9.1 . USA Export Restrictions- CUSTOMER acknowledges that the Equipment and the Software are subject to U.S.A. export restrictions and shall not be exported without the appropriate licenses therefore; 9.2. No Assignment- Customer may not assign any of its rights or obligations hereunder to any party. DT may delegate or assign any of its duties hereunder to any party that DT considers qualified to perform that duty; 9.3.Force Majeure. DT shall not be liable for any delay or failure in the performance of its obligations under this Order, when such delay or failure is caused in whole or in part by circumstances beyond its reasonable control or force majeure preventing or hindering performance; 9.4. CUSTOMER shall keep confidential and not disclose to any other party all information, data and manuals received from DT and undertakes to use such information, data and manuals solely in connection with the operation of the Equipment and Software. CUSTOMER shall not inform third parties of the contents of this Order, including the prices mentioned herein, without the prior written approval of DT. 9.5. Conflict or Inconsistency- In the event of any conflict or inconsistency between the terms and conditions of this Order and any terms or conditions set forth in any invoice, annex or other document relating to the transactions contemplated by this Order, the terms and conditions set forth in this Order shall prevail; 9.6. No Waiver of Rights- DT’s failure at any time to require strict performance by Customer shall not constitute waiver of or diminish DT’s right to demand strict compliance with any provision of this Order. Waiver by DT of any default shall not constitute waiver of any other default.
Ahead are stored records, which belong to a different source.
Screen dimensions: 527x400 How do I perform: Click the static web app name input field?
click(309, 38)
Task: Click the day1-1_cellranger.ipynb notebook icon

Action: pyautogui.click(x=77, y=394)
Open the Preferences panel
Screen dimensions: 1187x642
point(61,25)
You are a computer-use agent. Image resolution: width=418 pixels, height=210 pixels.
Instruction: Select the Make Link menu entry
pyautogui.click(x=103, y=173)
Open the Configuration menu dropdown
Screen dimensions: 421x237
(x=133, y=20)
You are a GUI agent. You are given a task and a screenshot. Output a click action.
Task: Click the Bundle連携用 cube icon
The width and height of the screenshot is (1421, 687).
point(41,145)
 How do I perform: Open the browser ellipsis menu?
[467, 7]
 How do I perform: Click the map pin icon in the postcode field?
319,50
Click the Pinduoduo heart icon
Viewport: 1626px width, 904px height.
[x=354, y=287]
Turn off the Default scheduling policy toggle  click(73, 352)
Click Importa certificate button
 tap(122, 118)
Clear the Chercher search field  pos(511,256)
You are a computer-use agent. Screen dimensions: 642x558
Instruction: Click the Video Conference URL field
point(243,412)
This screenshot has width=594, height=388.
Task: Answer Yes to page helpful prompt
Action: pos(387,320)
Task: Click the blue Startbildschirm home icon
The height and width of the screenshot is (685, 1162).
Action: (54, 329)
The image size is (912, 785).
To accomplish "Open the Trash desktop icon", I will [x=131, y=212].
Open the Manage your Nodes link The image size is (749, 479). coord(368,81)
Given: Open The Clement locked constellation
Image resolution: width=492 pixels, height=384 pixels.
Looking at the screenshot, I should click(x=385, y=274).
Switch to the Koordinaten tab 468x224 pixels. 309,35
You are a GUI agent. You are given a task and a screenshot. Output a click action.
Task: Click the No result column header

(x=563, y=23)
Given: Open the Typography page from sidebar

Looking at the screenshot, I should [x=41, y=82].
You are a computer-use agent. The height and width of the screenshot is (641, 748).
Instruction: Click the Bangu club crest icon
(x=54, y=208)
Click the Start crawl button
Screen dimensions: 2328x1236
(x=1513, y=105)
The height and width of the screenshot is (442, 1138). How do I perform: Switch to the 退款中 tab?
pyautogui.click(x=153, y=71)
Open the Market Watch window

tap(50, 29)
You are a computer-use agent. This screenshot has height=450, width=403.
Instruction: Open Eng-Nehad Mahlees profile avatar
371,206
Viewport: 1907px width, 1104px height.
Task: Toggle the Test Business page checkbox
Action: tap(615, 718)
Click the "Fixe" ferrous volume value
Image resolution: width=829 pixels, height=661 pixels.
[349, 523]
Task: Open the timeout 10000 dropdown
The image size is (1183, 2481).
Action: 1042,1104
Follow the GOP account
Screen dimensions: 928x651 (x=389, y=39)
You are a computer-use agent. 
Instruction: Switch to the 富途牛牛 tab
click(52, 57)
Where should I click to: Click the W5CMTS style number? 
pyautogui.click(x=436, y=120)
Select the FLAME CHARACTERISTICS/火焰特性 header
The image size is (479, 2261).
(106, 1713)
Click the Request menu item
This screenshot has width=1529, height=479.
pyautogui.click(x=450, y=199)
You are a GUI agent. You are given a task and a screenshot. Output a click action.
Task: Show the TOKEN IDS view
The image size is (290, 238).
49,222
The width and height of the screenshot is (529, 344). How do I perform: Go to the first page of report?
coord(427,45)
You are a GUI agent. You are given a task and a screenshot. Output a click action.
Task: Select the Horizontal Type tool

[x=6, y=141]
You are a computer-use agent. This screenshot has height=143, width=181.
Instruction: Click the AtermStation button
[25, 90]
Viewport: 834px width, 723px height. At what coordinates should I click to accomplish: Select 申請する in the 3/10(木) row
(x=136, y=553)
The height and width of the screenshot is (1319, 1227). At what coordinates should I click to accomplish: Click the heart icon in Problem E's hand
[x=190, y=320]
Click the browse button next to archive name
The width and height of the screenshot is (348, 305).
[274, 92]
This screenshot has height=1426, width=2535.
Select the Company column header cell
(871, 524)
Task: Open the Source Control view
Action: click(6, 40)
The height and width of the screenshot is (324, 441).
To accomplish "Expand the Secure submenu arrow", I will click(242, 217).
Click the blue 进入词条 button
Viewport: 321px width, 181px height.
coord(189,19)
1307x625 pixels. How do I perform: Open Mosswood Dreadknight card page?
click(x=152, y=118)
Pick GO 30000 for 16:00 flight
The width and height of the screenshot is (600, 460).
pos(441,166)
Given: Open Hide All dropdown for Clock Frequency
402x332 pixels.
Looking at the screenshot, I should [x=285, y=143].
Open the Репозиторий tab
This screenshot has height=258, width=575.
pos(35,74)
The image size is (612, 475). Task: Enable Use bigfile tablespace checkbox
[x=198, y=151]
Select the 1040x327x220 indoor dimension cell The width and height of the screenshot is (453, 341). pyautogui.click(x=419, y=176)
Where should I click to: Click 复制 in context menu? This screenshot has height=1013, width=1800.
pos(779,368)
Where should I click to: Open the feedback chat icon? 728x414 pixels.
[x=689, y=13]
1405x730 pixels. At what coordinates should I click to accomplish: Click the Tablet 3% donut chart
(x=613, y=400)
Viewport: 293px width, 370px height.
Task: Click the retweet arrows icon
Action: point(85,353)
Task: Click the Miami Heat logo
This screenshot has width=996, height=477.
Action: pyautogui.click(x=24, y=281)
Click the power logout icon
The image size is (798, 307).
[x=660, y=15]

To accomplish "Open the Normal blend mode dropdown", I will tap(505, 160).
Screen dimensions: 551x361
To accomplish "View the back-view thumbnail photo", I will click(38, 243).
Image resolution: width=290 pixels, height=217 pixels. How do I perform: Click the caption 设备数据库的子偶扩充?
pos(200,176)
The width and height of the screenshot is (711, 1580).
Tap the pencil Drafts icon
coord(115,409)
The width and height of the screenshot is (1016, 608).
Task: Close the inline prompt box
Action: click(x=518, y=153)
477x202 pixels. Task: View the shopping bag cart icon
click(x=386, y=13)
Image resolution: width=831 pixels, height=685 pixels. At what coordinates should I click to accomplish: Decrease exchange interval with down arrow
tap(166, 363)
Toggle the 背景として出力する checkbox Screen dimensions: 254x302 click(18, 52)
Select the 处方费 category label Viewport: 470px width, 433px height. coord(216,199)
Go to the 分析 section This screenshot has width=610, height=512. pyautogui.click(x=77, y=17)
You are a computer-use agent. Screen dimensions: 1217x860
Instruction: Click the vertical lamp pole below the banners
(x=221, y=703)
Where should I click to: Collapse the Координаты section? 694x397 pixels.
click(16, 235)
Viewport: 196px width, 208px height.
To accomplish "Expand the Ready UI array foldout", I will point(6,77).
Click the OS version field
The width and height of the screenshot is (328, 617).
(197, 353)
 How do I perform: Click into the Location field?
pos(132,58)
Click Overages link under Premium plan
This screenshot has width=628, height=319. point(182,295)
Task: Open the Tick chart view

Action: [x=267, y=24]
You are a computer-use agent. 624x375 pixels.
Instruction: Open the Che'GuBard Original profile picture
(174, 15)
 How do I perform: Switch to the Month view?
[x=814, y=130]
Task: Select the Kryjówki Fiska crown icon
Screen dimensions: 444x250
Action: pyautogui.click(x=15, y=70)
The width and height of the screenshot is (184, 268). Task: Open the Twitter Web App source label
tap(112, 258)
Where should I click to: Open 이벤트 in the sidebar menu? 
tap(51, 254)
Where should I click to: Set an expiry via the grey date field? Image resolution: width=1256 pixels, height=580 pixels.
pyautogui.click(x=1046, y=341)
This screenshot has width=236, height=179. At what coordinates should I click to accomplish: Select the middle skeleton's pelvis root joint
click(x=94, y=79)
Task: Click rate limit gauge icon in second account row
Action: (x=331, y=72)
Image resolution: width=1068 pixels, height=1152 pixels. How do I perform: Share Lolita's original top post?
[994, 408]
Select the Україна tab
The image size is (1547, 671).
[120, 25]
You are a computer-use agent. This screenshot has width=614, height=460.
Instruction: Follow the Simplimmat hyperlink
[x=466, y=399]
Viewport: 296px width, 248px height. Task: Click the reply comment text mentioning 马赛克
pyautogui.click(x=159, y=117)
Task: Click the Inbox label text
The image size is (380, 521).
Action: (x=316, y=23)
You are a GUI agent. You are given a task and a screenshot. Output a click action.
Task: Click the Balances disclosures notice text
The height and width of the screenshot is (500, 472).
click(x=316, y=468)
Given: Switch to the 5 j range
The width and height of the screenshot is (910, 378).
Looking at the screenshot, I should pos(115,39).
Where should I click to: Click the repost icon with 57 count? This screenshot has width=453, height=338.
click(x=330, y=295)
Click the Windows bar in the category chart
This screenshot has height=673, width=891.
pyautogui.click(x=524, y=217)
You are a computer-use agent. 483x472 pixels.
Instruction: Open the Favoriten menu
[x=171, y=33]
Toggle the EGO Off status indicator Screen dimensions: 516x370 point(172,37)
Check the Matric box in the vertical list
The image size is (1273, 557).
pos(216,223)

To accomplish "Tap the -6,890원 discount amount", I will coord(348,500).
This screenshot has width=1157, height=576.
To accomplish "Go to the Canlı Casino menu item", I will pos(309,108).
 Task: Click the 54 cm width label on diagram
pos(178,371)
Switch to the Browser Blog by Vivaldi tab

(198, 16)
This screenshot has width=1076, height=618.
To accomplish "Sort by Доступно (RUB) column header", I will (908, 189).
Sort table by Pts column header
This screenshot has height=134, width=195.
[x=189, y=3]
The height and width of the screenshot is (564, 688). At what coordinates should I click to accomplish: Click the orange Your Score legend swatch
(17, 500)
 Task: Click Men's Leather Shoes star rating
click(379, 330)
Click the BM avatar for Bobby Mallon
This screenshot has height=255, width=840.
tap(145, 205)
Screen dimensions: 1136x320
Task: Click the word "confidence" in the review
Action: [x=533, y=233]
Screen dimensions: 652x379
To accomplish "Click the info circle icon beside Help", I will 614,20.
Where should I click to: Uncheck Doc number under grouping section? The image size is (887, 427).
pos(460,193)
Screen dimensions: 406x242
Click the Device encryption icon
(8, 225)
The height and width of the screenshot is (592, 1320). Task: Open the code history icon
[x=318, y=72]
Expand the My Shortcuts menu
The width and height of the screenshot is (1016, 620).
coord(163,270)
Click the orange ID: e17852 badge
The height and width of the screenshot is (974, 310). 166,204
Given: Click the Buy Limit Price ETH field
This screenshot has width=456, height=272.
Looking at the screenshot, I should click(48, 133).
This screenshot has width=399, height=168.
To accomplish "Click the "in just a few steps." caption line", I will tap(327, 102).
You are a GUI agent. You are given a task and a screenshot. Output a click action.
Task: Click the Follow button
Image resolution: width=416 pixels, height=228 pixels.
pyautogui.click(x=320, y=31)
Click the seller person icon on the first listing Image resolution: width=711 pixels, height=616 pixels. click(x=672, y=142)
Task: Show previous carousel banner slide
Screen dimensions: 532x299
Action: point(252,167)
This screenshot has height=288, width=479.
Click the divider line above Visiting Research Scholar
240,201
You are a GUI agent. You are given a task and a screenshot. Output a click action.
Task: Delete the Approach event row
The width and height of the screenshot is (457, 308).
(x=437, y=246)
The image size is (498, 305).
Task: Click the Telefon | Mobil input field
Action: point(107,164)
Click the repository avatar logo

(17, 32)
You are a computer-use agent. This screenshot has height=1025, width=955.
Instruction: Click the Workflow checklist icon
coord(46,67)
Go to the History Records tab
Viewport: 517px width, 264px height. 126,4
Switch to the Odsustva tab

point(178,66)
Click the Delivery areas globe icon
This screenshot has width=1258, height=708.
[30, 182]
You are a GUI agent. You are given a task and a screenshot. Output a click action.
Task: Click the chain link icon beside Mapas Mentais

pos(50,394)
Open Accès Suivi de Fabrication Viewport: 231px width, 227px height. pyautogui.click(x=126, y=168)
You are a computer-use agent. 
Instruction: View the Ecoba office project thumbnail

No rights or remedies referred to herein shall be exclusive, but shall be cumulative and in addition to any other right or remedy set forth herein or by law; 9.7. Notices- Any notice required or permitted hereunder will be deemed duly given if sent by registered airmail or facsimile to the addresses of the parties first stated
above; 9.8. Sole Agreement- This Order represents the sole and entire agreement and understanding between the parties and supersedes and replaces all previous contracts or understandings, written or oral, with respect to the Unit. No amendment of the terms hereof will be binding unless signed by Customer and by DT; 9.9. Proper Law and Jurisdiction. The laws of Lebanon shall govern this Order and the conditions stipulated herein. CUSTOMER expressly disclaim the application of the United Nations Convention on the International Sale of Goods to this Order. All disputes in connection with this Order and the conditions stipulated herein shall be subject to the exclusive jurisdiction of the competent courts of Beirut, Lebanon, unless DT decides to act in another competent jurisdiction based on the domicile, business premises or location of assets of Customer.